Se equivocan los que te miran a través de otro nombre, inmenso y tatuado con fuego en la brutal historia de este lado del espejo del país de las maravillas; en realidad, no te conocen, no te conocemos, sabemos poco pero basta para subirte a la cresta y hacernos saber que eres diferente, o por lo menos no eres parecida a nada de lo que normalmente aparece frente a nosotros en este juego ilógico que es la política guatemalteca.

Viste, leíste y estás escribiendo historia y dentro de ella la propia.  Tienes los tamaños suficientes, la formación necesaria, los años aún frescos de ganas e ímpetu, llegas, para alegría de muchos de nosotros, en un momento bravo, huérfano de ideas y lleno de poses para escena.

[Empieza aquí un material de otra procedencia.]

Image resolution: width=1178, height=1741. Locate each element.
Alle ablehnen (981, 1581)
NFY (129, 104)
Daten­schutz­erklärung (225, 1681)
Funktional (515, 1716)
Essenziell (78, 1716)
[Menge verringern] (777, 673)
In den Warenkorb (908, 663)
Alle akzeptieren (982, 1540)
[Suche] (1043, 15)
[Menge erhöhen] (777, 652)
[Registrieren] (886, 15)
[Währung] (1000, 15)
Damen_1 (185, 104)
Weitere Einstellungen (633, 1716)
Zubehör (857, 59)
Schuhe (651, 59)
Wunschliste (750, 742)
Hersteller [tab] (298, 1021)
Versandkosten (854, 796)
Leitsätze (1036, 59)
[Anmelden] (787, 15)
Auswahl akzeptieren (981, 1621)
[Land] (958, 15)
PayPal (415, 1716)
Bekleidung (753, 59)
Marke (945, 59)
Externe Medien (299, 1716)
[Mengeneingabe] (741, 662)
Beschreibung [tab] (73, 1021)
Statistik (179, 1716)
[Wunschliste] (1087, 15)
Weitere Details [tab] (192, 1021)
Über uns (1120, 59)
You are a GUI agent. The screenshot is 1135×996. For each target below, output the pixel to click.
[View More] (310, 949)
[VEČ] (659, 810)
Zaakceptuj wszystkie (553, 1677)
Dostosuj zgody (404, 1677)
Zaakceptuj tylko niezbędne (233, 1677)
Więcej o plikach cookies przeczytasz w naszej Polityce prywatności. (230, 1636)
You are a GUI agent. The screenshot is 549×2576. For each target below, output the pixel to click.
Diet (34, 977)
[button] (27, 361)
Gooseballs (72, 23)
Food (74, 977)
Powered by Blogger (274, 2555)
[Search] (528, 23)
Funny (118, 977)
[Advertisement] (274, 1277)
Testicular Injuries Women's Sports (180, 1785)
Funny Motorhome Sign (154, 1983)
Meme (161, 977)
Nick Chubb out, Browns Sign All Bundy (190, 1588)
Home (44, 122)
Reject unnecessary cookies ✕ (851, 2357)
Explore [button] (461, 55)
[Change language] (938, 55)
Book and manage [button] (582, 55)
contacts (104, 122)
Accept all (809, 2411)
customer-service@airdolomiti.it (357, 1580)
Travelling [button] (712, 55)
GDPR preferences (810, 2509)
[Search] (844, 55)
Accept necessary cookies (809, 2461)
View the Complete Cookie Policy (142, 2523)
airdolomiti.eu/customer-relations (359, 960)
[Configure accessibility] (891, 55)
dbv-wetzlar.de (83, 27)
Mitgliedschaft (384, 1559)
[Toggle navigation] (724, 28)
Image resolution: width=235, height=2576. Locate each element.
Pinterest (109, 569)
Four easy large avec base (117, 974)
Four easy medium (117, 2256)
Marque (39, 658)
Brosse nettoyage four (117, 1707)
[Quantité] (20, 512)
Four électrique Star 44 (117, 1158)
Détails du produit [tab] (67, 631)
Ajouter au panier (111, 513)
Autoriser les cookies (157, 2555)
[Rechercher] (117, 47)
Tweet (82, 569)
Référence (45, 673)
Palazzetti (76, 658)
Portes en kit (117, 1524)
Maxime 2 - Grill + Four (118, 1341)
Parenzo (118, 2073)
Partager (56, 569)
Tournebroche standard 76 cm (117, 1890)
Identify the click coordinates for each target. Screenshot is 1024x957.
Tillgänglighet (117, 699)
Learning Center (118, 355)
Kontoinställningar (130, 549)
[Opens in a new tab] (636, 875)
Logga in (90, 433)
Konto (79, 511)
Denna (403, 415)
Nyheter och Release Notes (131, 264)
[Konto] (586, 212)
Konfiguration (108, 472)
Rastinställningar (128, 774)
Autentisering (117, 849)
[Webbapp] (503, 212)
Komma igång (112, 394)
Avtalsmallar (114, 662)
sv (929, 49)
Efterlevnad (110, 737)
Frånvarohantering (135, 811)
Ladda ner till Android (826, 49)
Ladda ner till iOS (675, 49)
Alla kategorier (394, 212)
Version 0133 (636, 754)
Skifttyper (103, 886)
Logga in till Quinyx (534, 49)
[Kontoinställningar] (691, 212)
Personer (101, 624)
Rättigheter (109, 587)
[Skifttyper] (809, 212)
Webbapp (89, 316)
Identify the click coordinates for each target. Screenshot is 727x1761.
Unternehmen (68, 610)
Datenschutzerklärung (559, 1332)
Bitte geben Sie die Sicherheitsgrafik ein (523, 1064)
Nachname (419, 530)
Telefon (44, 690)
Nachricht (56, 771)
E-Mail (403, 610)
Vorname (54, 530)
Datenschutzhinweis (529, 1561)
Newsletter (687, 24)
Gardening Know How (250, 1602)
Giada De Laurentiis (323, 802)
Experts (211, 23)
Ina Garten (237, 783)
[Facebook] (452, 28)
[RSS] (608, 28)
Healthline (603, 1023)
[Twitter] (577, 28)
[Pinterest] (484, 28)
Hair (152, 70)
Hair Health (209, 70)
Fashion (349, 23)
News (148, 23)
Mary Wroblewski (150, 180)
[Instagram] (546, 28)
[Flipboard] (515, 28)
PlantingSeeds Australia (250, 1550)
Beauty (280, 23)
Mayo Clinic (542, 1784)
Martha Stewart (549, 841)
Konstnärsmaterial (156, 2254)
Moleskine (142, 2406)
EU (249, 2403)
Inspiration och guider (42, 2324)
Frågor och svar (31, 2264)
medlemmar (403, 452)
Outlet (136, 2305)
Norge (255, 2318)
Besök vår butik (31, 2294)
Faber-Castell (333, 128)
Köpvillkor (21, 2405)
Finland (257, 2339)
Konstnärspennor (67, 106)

Tu periplo no será fácil, dos días y ya se te nota en los ojos, apenas rascaste la superficie y te empiezas a dar cuenta de que todo aquello que inferías es pequeño, muy pequeño, y te duele más de lo que pudiste imaginar.

Ya dijiste cuatro cosas, claras, concretas, y por eso es que algunos nos alegramos de que estés donde aceptaste estar.  Hasta podríamos estar del otro lado del espejo si los demás, ahora, antes y los que vengan después, donde estás y en todos los demás lugares, dijeran cuatro cosas claras también: mientras tanto te tocará torcer la lógica que deja madres cosificadas muriendo para que las vidas dentro de ellas tengan una oportunidad, enfermos que entran y salen enfermos, hambrientos de oxígeno que muerden el aire, niños, muchos, con lombrices, desnutridos, sin vida en los ojos, con cuerpos que se nos quedarán en la memoria para siempre.

Lucrecia, te tocó el país de las pesadillas, haz lo que tengas que hacer, sin miedo, y que te arropen los sueños de otra Guatemala, los cercanos, los compañeros a tu lado, los que nos alegramos por ti y el país: ojalá que el grotesco “Rey” de corazones no te utilice y se sirva de tu amor por los vergonzosamente olvidados.  Recuerda que mientras los que te refutan se ensañen como siempre lo hacen, cuando una sola persona no pueda resolver todo lo que sus adalides han devastado por siglos de manera racista, clasista y excluyente: existirá gente sencilla viviendo mejor y tu esfuerzo habrá valido la pena.